The claim had not prescribed
The FST said it seemed that OMI had relied on the Prescription Act in its submission to the ombud that Million Dollar Farms’ claim had prescribed on 10 January 2019.
This assertion was the result of its failure to identify that prescription starts to run when the debt falls due. Million Dollar Farms’ claim did not arise (and the debt did not fall due) on the day the wall collapsed, as OMI seems to contend. It will arise only once its liability to the third party in a fixed amount has been established.

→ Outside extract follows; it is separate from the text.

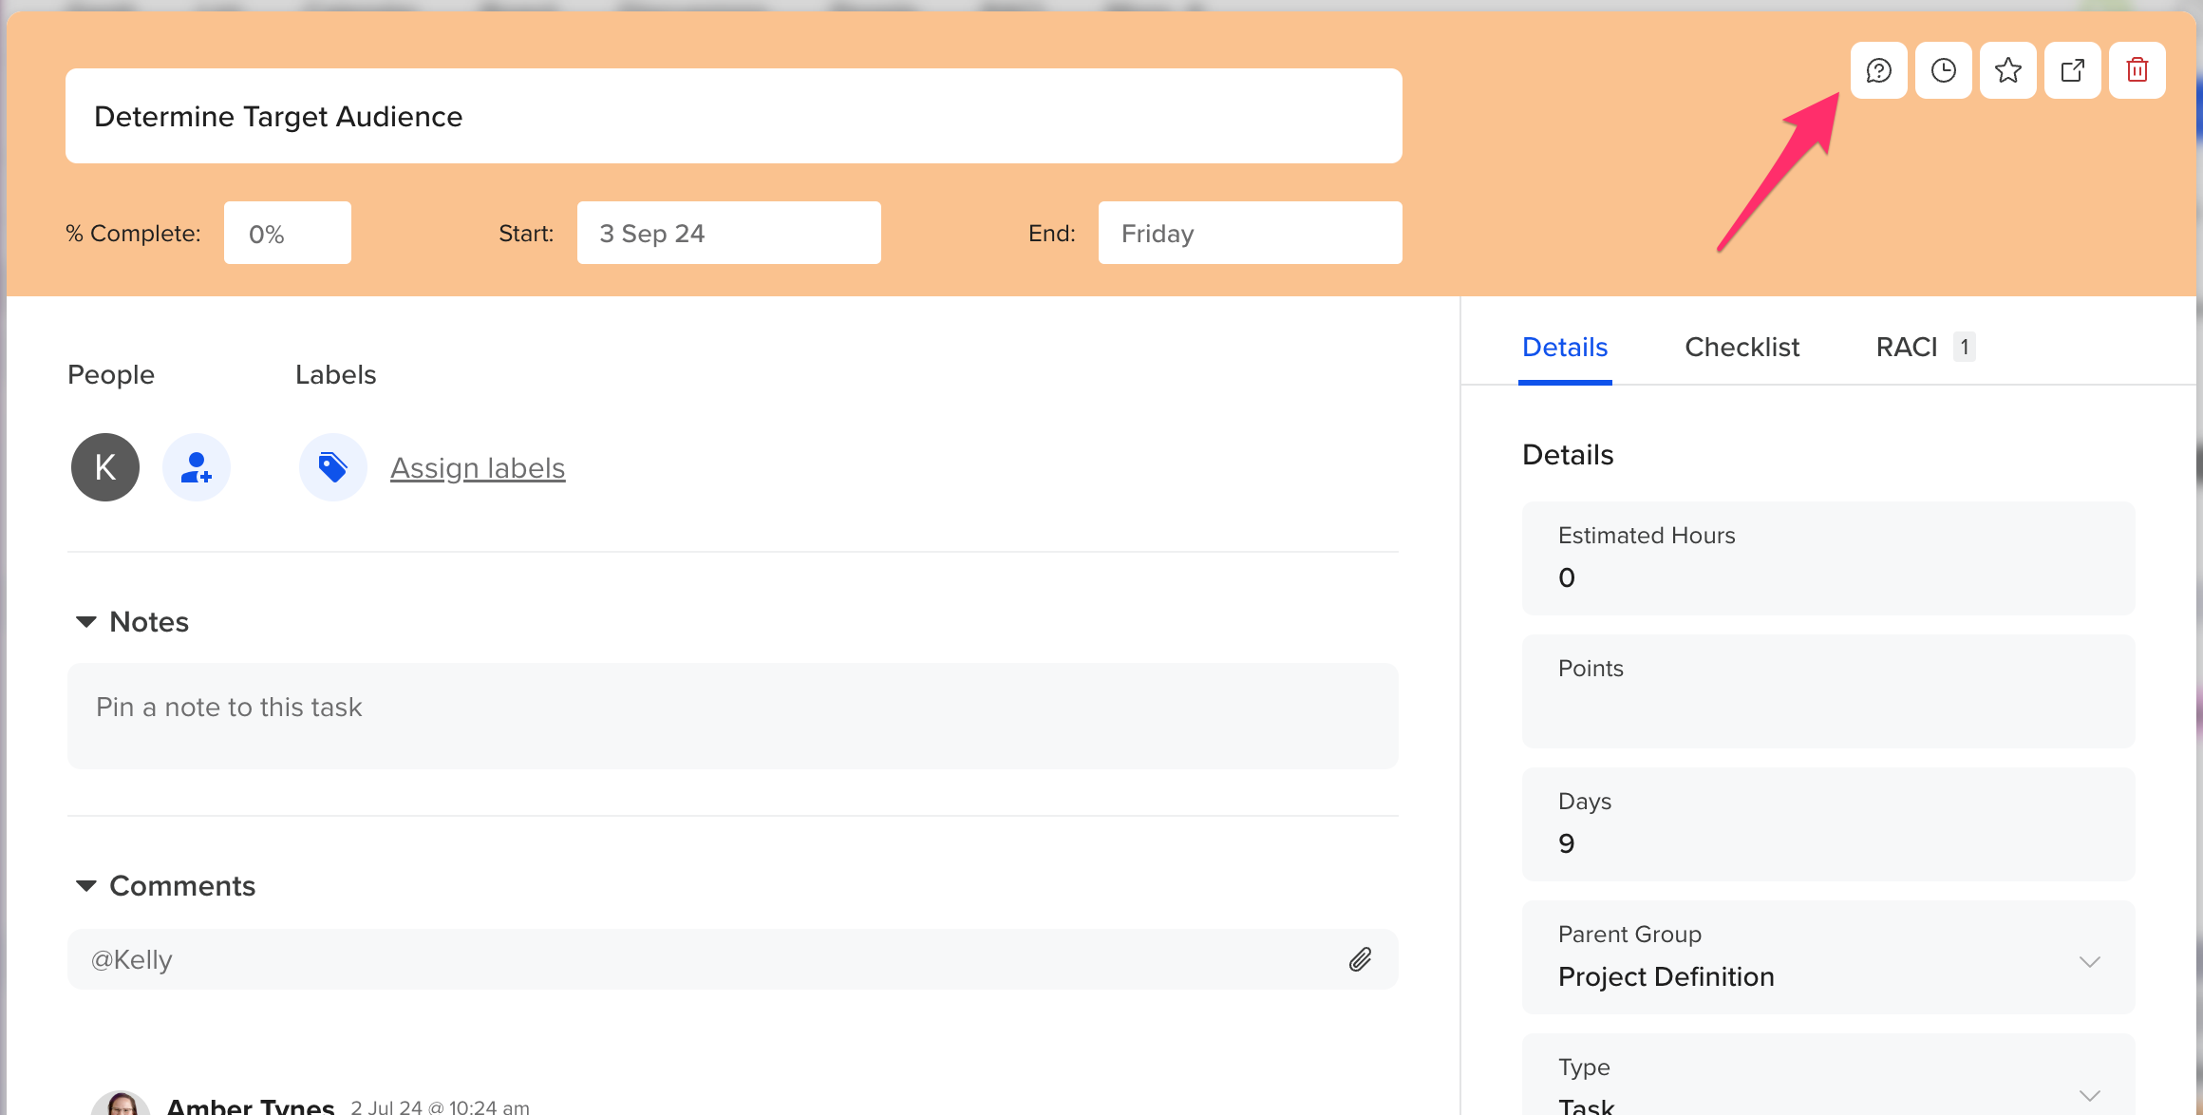Click the Start date field

tap(728, 234)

Notification of the state of the wall
OMI submitted that Million Dollar Farms breached clause 2 of the General Conditions and Exceptions, which required the insured to notify OMI immediately in writing “of all alterations in the risk and variations in sums insured and any other changes and obtain [OMI’s] acknowledgement of such notification and confirmation of cover under this policy”.

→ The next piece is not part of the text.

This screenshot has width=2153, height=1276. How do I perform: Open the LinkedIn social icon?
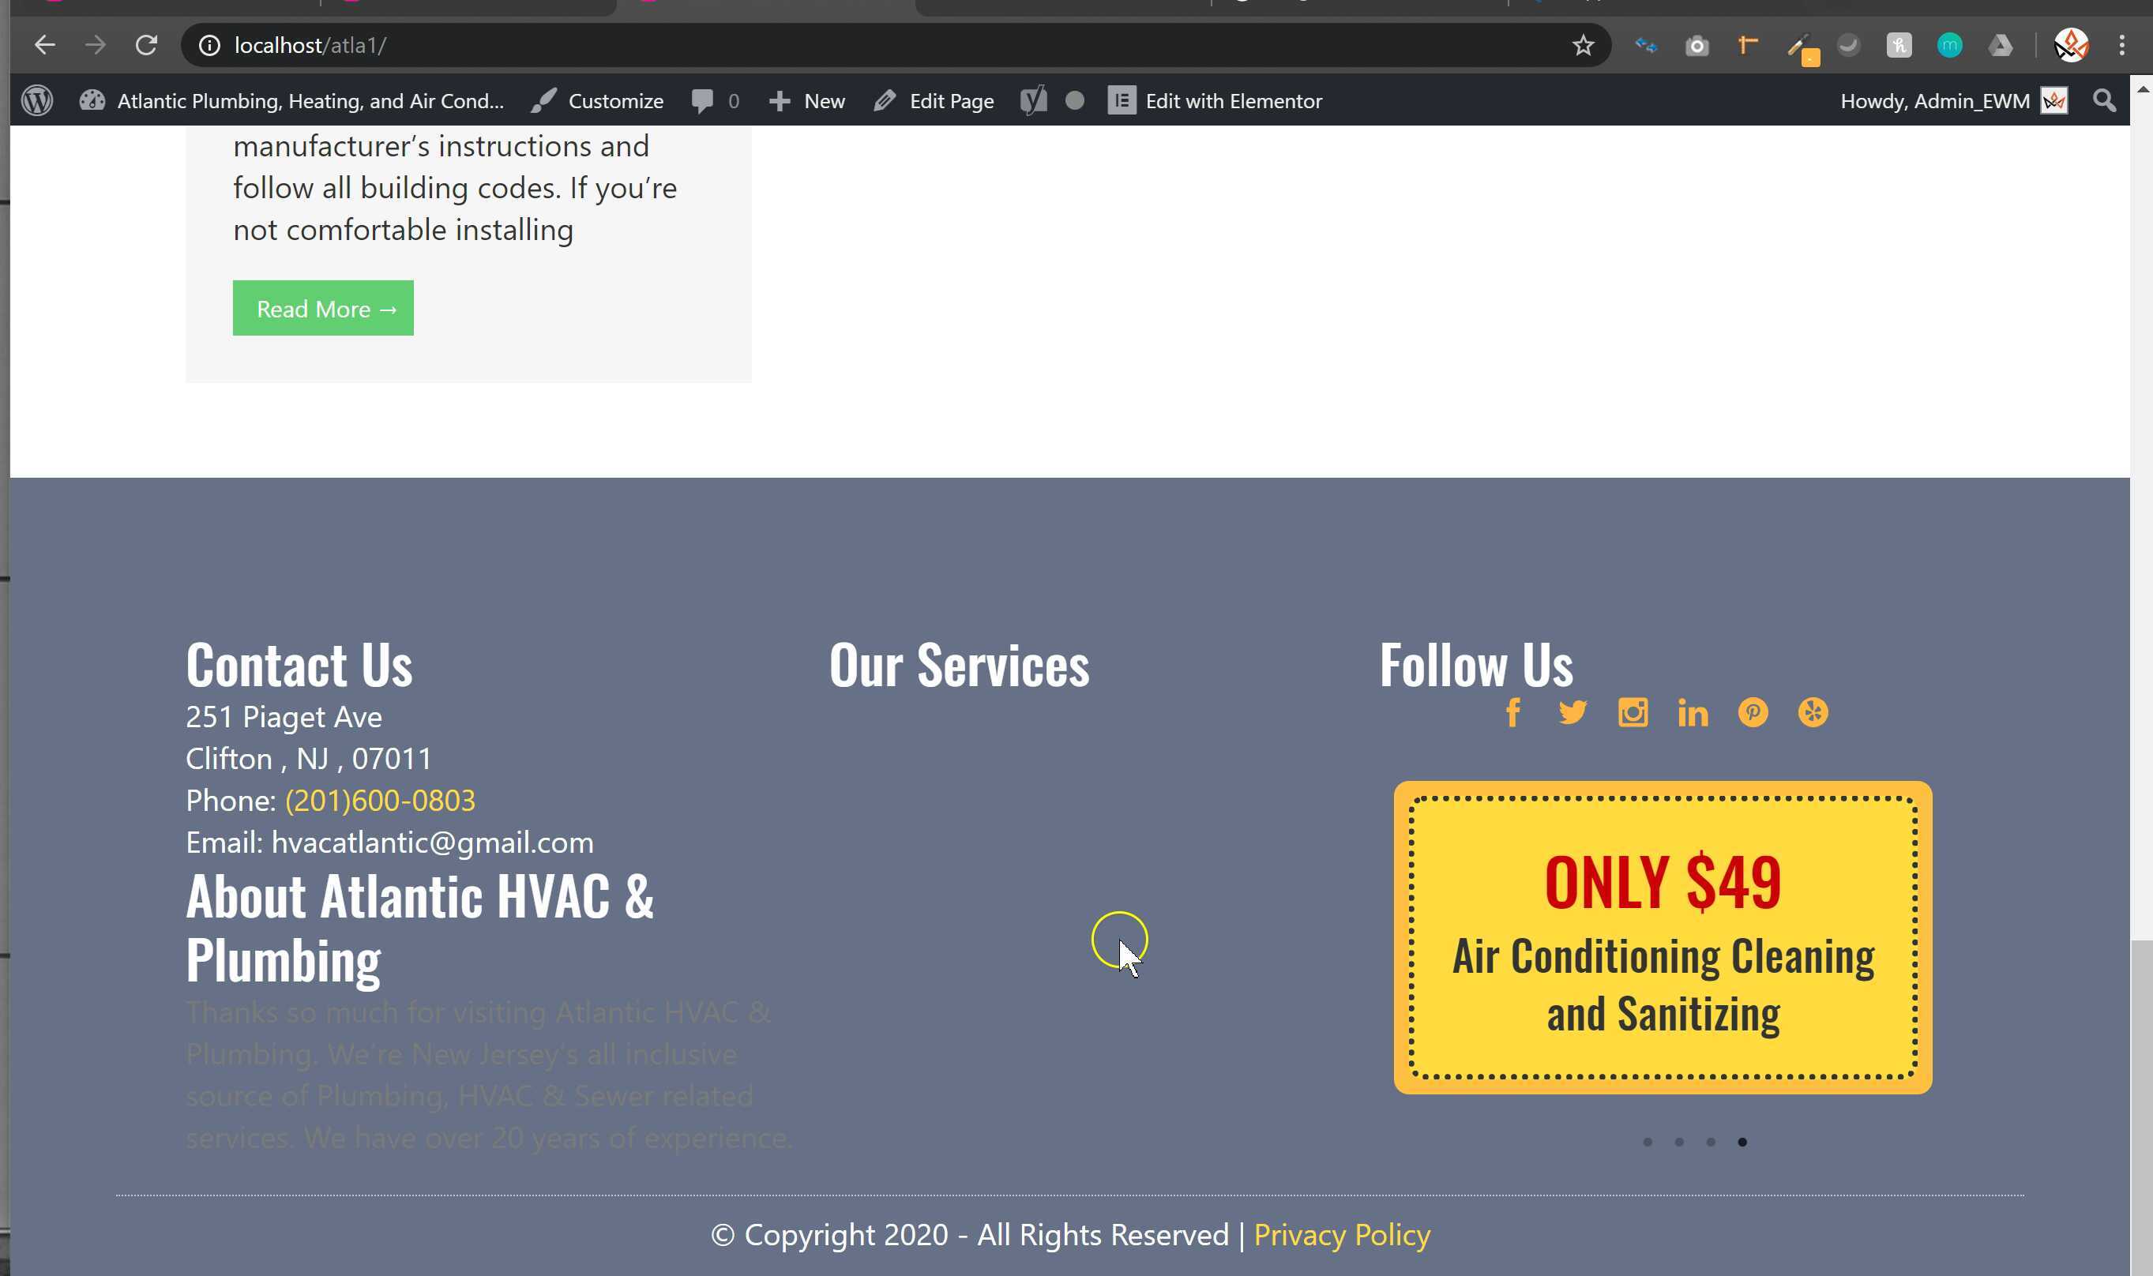(x=1692, y=713)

The FST said OMI has not shown that the breach of the clause resulted in Million Dollar Farms forfeiting the right to claim compensation or an indemnification.

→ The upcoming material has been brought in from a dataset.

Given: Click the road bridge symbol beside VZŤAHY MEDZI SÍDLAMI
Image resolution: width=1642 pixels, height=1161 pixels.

In addition, the tribunal said it was not persuaded that clause 2 imposed upon the insured the obligation to notify the insurer that the wall was in a state of disrepair. OMI had not shown that the state of the wall changed since the policy was issued or renewed from time to time.
Fiancé’s death not relevant to the claim
OMI submitted that Million Dollar Farms was in breach of clause 7(d) of the General Conditions and Exceptions, which obliged the insured to notify OMI of an impending inquest “in connection with the event giving rise to the claim”.
The FST said OMI has not shown that the breach of the clause results in the applicant forfeiting the right to claim compensation or an indemnification.
It was questionable whether this clause even applied. The claim arose from a bodily injury sustained by a third party, not the death of a third-party. An inquest is aimed at determining the cause of death. The cause of the death of the tenant’s fiancé was irrelevant to the third party’s claim for bodily injury. It was coincidental that the same event also resulted in the death of a person, the tribunal said.
Ombud’s failure to respond to the tribunal
After summarising its findings, the FST said one issue remained that it had to mention:
“In his ruling granting to the applicant leave to apply for the reconsideration of the ombud’s determination, the deputy chairperson of the tribunal invited the FAIS Ombud to explain (a) why it took two years to finalise this matter; (b) whether section 211 of the FSR Act was considered*; and (c) what does the death of the deceased […], who is not the complainant, have to do with the matter? Additionally, an assurance was sought by the deputy chairperson that the full record has been filed,” the tribunal said.
“None of this happened, nor has the tribunal been afforded the courtesy of an explanation for the ombud’s failure to respond to the questions put by the deputy chairperson. It is disquieting, to say the least, that the FAIS Ombud did not consider it necessary or important to respond to the questions posed by the deputy chairperson. The questions in paragraph (b) and (c) relate to the merits of the ombud’s determination and may have assisted us in the adjudication of this application.”
The tribunal set aside the determination and referred it back to the FAIS Ombud for further consideration.
* Section 211 of the Financial Sector Regulation Act came into view because of the ombud’s assertion that the Ombudsman for Short-term Insurance does not have jurisdiction over complaints relating to public liability claims; therefore, the matter should be dealt with by a court.